DIRECTION => Quote the lines of the listing between the line holding "You are a GUI" and the line holding "coord(57,65)", inclusive. Omit the pictures from your answer.
** START OF RECORDS FOR THIS EXERCISE **
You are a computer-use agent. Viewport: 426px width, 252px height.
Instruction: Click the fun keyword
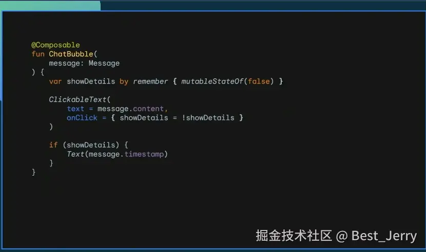coord(38,54)
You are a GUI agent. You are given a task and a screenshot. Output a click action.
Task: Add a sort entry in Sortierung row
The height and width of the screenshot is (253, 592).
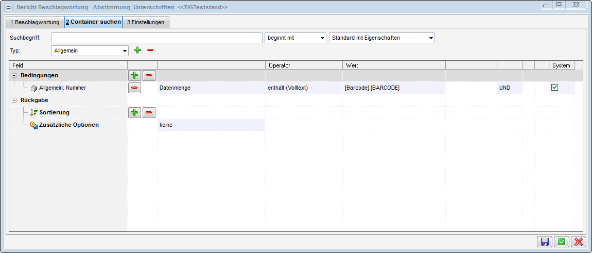tap(134, 112)
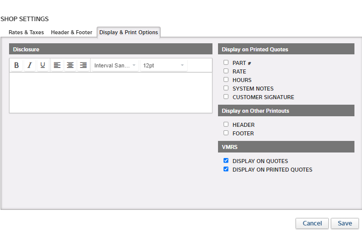Align Disclosure text to the left

coord(57,65)
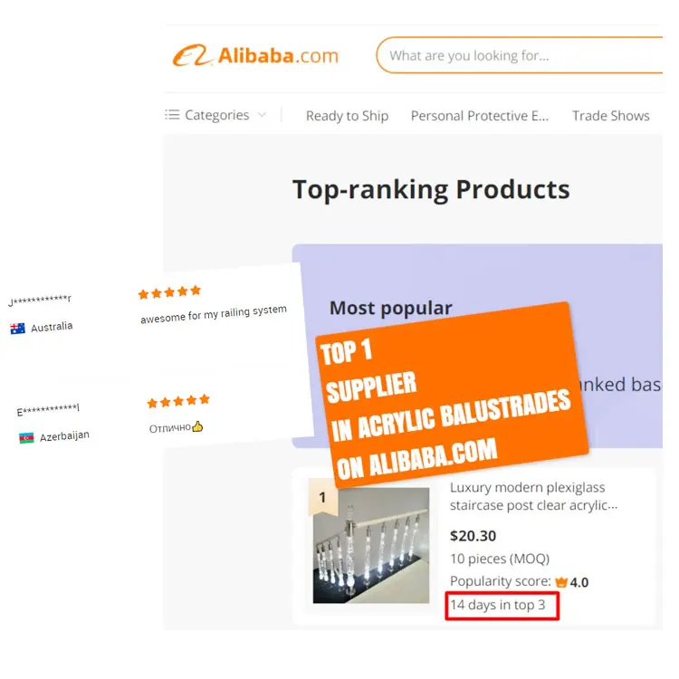Screen dimensions: 679x679
Task: Open the acrylic staircase post product thumbnail
Action: tap(371, 545)
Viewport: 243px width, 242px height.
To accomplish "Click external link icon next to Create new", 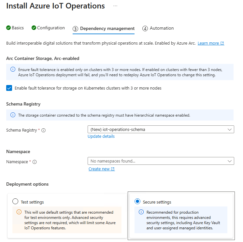I will point(113,169).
** END OF RECORDS FOR THIS EXERCISE **
SOLVED EXERCISE =>
You are a GUI agent. You are given a task and a screenshot. Output a click action.
Task: Add a sort entry in Sortierung row
The height and width of the screenshot is (253, 592).
tap(134, 112)
Align Disclosure text to the left

coord(57,65)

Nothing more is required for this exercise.